Top of Extracted data

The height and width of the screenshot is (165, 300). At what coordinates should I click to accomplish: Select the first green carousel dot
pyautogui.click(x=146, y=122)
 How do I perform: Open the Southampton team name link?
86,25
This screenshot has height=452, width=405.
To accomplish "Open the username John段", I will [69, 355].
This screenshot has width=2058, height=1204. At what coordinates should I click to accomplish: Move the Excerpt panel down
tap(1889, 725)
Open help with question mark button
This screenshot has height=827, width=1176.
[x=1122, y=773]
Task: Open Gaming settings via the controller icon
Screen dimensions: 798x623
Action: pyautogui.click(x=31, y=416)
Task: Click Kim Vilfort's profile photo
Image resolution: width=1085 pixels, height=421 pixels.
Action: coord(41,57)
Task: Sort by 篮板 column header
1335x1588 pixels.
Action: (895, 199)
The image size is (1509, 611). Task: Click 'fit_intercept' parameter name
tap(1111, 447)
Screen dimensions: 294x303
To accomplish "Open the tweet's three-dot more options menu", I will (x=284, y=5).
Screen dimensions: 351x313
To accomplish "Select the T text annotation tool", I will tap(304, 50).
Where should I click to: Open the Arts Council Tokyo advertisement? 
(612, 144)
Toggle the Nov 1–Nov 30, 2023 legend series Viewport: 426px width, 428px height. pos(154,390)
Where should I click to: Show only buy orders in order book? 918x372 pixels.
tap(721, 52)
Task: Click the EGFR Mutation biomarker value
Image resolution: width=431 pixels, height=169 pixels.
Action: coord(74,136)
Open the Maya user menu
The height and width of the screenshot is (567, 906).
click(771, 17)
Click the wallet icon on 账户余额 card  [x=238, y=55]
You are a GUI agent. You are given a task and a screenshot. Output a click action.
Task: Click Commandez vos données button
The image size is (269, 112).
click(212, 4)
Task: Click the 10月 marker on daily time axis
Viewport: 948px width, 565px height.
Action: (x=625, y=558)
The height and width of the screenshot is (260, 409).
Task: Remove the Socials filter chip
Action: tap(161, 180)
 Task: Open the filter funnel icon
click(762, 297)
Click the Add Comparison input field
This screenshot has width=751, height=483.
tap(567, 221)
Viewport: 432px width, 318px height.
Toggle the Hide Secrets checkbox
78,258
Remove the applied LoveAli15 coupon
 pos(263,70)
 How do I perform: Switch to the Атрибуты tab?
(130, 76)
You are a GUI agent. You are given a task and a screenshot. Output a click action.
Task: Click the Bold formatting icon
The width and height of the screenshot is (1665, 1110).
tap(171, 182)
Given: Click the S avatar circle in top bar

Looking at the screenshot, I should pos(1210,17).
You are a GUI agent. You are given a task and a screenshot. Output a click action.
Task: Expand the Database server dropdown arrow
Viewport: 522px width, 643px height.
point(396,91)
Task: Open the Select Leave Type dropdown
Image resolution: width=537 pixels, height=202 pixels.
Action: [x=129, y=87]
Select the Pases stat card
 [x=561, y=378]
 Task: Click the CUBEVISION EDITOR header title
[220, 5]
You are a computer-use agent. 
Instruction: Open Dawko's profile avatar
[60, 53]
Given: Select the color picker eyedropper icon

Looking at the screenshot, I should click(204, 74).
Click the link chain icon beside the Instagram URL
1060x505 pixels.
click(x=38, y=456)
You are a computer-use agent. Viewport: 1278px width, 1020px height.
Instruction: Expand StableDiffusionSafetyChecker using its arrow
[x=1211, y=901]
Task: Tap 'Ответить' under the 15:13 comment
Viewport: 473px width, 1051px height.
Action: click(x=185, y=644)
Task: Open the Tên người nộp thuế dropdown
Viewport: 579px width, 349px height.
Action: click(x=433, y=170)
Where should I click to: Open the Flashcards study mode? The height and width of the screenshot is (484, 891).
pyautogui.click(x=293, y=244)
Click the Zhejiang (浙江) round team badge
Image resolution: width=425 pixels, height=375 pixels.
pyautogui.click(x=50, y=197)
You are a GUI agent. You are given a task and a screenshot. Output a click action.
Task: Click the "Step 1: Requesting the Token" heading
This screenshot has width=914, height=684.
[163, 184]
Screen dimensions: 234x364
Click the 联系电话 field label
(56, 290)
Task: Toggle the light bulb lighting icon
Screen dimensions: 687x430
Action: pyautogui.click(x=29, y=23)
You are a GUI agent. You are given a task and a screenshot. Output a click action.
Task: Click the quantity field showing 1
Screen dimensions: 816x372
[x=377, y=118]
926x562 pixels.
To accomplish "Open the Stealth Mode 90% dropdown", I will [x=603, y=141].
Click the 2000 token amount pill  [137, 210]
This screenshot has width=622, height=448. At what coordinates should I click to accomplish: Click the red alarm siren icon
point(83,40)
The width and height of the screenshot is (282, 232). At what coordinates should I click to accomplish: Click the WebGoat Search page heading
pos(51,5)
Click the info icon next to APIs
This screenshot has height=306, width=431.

Bottom of Extracted data

• [What this task involves] Proceeding from the line containing "Toggle the Nov" through the line containing "You are a computer-use agent. Viewport: 1278px", transcribe the lines above exactly, both end lines included.

• [Your solution]
Toggle the Nov 1–Nov 30, 2023 legend series Viewport: 426px width, 428px height. pos(154,390)
Where should I click to: Show only buy orders in order book? 918x372 pixels.
tap(721, 52)
Task: Click the EGFR Mutation biomarker value
Image resolution: width=431 pixels, height=169 pixels.
Action: coord(74,136)
Open the Maya user menu
The height and width of the screenshot is (567, 906).
click(771, 17)
Click the wallet icon on 账户余额 card  [x=238, y=55]
You are a GUI agent. You are given a task and a screenshot. Output a click action.
Task: Click Commandez vos données button
The image size is (269, 112).
click(212, 4)
Task: Click the 10月 marker on daily time axis
Viewport: 948px width, 565px height.
Action: (x=625, y=558)
The height and width of the screenshot is (260, 409).
Task: Remove the Socials filter chip
Action: tap(161, 180)
 Task: Open the filter funnel icon
click(762, 297)
Click the Add Comparison input field
This screenshot has width=751, height=483.
tap(567, 221)
Viewport: 432px width, 318px height.
Toggle the Hide Secrets checkbox
78,258
Remove the applied LoveAli15 coupon
 pos(263,70)
 How do I perform: Switch to the Атрибуты tab?
(130, 76)
You are a GUI agent. You are given a task and a screenshot. Output a click action.
Task: Click the Bold formatting icon
The width and height of the screenshot is (1665, 1110).
tap(171, 182)
Given: Click the S avatar circle in top bar

Looking at the screenshot, I should pos(1210,17).
You are a GUI agent. You are given a task and a screenshot. Output a click action.
Task: Expand the Database server dropdown arrow
Viewport: 522px width, 643px height.
point(396,91)
Task: Open the Select Leave Type dropdown
Image resolution: width=537 pixels, height=202 pixels.
Action: [x=129, y=87]
Select the Pases stat card
 [x=561, y=378]
 Task: Click the CUBEVISION EDITOR header title
[220, 5]
You are a computer-use agent. 
Instruction: Open Dawko's profile avatar
[60, 53]
Given: Select the color picker eyedropper icon

Looking at the screenshot, I should click(204, 74).
Click the link chain icon beside the Instagram URL
1060x505 pixels.
click(x=38, y=456)
You are a computer-use agent. Viewport: 1278px width, 1020px height.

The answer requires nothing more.